Task to complete: Copy only the lines from the line with "Screen dimensions: 1568x772" to the line with "Action: pos(85,95)", replacing "Rule Description" with "Rule Summary" and leaving everything else unchanged.

Records for this task:
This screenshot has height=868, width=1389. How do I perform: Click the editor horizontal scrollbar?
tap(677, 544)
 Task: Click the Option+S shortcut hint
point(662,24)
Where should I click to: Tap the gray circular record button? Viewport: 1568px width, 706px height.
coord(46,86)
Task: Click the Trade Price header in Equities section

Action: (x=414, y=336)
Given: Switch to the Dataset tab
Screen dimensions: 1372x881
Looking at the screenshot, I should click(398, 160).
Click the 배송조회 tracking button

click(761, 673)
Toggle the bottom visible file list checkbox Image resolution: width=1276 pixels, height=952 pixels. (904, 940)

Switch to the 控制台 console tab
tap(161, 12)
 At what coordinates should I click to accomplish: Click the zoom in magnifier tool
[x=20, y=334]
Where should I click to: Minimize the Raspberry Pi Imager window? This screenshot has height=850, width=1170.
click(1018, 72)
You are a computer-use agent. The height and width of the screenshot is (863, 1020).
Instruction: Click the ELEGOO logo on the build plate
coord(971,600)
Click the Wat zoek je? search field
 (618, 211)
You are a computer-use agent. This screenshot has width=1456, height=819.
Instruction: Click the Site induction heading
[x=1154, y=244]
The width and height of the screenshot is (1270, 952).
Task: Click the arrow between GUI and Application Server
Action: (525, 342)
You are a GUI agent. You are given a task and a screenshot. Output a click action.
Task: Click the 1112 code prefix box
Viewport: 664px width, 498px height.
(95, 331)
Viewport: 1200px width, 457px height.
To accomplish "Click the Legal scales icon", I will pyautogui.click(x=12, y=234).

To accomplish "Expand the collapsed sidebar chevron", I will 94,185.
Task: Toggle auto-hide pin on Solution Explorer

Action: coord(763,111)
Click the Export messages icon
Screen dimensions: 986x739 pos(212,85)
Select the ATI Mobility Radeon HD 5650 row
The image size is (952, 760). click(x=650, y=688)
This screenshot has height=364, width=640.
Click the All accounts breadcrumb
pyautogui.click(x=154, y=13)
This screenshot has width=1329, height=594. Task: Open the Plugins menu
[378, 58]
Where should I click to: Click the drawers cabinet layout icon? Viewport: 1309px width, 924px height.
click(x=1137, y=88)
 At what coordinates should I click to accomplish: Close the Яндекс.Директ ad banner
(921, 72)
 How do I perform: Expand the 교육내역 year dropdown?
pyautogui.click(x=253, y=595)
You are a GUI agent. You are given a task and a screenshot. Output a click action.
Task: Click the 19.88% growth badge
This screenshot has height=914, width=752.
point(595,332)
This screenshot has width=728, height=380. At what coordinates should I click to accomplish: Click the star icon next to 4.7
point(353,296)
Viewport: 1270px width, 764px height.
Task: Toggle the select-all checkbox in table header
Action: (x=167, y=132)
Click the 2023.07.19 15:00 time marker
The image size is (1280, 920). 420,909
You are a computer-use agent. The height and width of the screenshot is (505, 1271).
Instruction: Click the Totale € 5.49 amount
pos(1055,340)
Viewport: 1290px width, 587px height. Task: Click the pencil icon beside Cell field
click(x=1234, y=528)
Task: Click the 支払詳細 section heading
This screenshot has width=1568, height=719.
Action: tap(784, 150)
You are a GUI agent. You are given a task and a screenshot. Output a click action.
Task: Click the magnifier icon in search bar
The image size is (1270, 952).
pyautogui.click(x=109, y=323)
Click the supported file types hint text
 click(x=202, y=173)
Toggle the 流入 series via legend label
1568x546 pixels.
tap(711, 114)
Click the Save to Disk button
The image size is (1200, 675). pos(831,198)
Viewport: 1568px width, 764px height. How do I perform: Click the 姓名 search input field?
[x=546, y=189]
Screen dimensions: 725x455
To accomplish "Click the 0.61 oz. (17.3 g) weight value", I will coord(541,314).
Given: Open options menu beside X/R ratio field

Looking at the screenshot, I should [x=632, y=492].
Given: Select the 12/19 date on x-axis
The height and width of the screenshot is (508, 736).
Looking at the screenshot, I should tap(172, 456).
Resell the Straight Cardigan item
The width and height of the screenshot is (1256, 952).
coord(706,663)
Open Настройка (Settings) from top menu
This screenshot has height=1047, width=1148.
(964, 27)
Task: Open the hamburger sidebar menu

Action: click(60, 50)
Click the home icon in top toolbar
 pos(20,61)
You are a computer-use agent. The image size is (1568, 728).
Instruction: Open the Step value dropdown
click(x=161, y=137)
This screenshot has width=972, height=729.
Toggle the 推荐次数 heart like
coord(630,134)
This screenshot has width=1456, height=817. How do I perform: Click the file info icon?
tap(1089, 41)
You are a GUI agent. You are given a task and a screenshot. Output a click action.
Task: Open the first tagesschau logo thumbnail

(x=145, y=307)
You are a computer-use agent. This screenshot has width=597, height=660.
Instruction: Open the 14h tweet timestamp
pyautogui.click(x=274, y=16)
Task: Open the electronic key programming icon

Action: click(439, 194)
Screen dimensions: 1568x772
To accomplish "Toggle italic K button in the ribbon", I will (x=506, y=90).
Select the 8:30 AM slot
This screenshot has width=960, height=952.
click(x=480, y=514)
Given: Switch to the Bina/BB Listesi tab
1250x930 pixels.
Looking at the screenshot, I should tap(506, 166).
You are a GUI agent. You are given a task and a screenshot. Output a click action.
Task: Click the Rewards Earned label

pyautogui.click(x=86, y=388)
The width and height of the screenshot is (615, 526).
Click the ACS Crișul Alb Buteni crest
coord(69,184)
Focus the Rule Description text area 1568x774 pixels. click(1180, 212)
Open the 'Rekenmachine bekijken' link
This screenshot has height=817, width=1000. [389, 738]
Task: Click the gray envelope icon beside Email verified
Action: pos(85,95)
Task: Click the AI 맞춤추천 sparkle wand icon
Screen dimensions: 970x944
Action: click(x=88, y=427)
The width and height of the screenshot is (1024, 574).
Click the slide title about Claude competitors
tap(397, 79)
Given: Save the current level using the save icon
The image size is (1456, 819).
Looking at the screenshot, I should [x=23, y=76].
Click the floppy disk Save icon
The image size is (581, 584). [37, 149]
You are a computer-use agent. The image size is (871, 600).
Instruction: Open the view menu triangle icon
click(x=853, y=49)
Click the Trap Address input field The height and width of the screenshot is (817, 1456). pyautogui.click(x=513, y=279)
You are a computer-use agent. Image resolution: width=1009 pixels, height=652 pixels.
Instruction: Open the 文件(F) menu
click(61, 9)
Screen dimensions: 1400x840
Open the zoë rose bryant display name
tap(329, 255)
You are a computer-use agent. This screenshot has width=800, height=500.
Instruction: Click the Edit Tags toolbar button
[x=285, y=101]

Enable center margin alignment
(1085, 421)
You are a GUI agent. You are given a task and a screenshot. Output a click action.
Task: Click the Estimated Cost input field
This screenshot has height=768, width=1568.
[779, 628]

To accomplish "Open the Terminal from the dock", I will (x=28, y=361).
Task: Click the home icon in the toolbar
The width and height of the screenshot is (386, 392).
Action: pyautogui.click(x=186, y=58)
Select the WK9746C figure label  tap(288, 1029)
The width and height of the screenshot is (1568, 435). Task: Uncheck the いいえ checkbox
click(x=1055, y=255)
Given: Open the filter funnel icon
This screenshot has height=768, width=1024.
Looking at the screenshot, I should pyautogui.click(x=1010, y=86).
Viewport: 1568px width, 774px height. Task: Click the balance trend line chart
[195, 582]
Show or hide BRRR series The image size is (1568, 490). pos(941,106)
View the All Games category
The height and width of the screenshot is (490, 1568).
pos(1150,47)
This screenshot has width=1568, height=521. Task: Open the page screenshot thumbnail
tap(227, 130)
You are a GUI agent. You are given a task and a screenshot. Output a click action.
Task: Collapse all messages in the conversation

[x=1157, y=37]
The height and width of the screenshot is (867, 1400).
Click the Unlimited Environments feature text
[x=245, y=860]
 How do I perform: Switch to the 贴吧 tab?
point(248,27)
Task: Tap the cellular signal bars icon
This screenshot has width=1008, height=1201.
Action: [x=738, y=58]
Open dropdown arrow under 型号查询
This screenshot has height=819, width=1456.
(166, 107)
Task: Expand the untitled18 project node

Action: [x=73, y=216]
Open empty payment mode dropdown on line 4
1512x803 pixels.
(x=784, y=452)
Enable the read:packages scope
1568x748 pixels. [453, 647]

Expected answer:
Screen dimensions: 1568x772
To accomplish "Toggle italic K button in the ribbon", I will (x=506, y=90).
Select the 8:30 AM slot
This screenshot has width=960, height=952.
click(x=480, y=514)
Given: Switch to the Bina/BB Listesi tab
1250x930 pixels.
Looking at the screenshot, I should tap(506, 166).
You are a GUI agent. You are given a task and a screenshot. Output a click action.
Task: Click the Rewards Earned label

pyautogui.click(x=86, y=388)
The width and height of the screenshot is (615, 526).
Click the ACS Crișul Alb Buteni crest
coord(69,184)
Focus the Rule Summary text area 1568x774 pixels. click(1180, 212)
Open the 'Rekenmachine bekijken' link
This screenshot has height=817, width=1000. [389, 738]
Task: Click the gray envelope icon beside Email verified
Action: pos(85,95)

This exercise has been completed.